PETIT EXERCICE 1 »
D'après le texte sur l'ode badine, quel poète grec est le père de ce genre ?

==== TEXTE À LIRE

L’ode badine ou gracieuse, dont le poète grec Anacréon est le père, est celle qui roule sur des sujets légers, agréables et tendres. Elle aime les descriptions riantes, les chants joyeux, les scènes touchantes et aimables, les pensées et les tableaux gracieux. Ainsi, les déserts s’embelliront et deviendront fertiles ; les collines seront revêtues d’allégresse ; et les vallées, enrichies de la multitude des grains, élèveront la voix et chanteront l’hymne des louanges.

→ À lire : L’ode anacréontique.

Le ton de l’ode badine

L’ode gracieuse, laissant les sujets les plus nobles et le caractère le plus élevé au genre grave et solennel, demande un ton simple et modéré, un naturel aimable et un style léger. Son caractère dominant doit être la douceur, l’élégance, la fraîcheur et la gaieté. Elle est, aussi bien que l’ode élevée, susceptible d’enthousiasme, puisque cet enthousiasme n’est qu’un sentiment produit par l’imagination qui se représente vivement un objet quel qu’il soit. Mais, dans la première, l’âme du poète est agitée avec violence dans celle-ci, elle est émue légèrement. Ce sont les jeux et les plaisirs qu’il chante c’est le sentiment qu’il peint avec les couleurs les plus douces. Ses tableaux, sans être trop riches, sont toujours frais et riants. Ses pensées, sans être trop élevées ou trop fortes, sont toujours vives, naturelles et délicates. Son style n’a rien de pompeux, mais il est toujours élégant et varié. Le poète peut, dans cette espèce d’ode, répandre avec grâce des traits de morale, et y entremêler de fines louanges.

========
==== ENREGISTREMENTS AFFICHÉS

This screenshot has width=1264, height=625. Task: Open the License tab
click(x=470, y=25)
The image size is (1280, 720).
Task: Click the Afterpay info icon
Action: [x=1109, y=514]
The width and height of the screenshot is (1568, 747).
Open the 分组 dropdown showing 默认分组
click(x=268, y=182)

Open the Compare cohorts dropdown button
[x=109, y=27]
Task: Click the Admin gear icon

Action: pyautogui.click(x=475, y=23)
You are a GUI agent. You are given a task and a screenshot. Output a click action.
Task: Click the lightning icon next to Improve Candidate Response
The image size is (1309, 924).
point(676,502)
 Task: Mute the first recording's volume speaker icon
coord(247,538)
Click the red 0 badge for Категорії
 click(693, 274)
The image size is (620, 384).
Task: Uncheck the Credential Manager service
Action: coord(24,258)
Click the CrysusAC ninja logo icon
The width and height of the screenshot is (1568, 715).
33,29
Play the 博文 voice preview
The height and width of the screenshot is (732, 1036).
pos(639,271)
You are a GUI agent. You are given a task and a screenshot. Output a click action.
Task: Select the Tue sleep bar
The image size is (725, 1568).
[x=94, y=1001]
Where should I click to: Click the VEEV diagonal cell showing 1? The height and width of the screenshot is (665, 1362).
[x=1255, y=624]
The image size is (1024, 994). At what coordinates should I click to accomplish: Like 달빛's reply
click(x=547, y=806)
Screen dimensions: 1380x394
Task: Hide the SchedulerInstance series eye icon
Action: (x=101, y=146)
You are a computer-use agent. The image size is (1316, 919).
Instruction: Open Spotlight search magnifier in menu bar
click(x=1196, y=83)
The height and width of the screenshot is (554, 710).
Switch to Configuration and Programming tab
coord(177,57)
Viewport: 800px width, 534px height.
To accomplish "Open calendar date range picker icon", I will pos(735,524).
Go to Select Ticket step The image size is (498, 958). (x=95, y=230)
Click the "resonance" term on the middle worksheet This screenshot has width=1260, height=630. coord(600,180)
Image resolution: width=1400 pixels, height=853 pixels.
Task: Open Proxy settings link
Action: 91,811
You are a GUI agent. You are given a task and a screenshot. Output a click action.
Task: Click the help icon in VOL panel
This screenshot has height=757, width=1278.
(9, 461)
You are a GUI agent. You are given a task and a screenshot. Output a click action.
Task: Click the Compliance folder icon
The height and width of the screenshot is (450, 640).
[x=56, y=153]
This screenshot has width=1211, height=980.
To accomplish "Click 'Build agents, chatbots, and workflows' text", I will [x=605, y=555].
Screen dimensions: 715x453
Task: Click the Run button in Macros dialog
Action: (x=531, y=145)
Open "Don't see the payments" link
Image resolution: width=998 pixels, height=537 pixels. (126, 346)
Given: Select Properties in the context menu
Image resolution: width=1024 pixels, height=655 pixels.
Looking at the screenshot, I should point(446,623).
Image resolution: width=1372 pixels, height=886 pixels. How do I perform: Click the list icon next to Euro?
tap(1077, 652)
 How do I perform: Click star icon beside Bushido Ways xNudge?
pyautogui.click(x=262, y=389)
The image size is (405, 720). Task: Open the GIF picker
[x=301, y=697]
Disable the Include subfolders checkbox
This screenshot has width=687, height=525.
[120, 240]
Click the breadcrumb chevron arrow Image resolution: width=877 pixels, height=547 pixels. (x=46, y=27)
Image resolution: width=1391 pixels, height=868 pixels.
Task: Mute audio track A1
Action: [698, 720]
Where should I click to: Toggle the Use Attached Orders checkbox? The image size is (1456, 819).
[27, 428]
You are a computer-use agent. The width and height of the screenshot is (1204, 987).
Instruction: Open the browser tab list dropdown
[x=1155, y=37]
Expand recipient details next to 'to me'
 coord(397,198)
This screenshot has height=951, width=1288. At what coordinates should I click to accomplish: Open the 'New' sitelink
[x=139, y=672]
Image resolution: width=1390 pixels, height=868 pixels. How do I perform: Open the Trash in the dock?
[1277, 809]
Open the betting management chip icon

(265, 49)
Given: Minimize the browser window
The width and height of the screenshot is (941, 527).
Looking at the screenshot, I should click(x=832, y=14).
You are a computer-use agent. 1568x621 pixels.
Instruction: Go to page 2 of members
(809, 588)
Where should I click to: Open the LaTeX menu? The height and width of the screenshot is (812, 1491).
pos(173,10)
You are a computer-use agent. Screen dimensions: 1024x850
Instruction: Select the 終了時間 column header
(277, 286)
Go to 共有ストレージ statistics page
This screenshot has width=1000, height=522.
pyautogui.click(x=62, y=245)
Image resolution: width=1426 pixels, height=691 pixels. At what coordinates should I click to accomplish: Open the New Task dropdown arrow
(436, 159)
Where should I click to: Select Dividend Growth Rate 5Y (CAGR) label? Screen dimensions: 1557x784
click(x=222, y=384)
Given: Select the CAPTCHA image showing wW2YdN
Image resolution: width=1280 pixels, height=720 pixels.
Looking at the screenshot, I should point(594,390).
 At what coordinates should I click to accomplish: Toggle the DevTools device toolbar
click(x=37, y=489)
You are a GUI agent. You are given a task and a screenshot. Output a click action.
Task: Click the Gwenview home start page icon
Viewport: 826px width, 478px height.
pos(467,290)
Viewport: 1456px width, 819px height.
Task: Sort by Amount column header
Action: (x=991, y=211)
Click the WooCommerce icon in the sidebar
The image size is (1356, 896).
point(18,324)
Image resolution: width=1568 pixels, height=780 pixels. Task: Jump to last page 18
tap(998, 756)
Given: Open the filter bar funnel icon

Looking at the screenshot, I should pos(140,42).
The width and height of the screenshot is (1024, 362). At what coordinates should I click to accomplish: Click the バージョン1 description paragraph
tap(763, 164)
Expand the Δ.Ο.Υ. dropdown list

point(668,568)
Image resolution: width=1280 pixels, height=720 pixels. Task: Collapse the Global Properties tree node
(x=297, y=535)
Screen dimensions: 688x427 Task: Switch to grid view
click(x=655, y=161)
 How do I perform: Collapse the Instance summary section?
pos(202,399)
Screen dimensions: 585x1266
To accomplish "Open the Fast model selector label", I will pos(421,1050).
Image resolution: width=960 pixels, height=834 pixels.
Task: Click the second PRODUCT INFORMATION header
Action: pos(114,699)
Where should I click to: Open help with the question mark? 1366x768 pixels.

========

PETIT EXERCICE 2 »
Repérez et recopiez chaque ligne des enregistrements qui contient le mot « dropdown », en tenant compte des majuscules et des minuscules.

RÉSULTAT ATTENDU 1 »
Anacréon.

RÉSULTAT ATTENDU 2 »
Open the 分组 dropdown showing 默认分组
Open the Compare cohorts dropdown button
Instruction: Open the browser tab list dropdown
Image resolution: width=1426 pixels, height=691 pixels. At what coordinates should I click to accomplish: Open the New Task dropdown arrow
Expand the Δ.Ο.Υ. dropdown list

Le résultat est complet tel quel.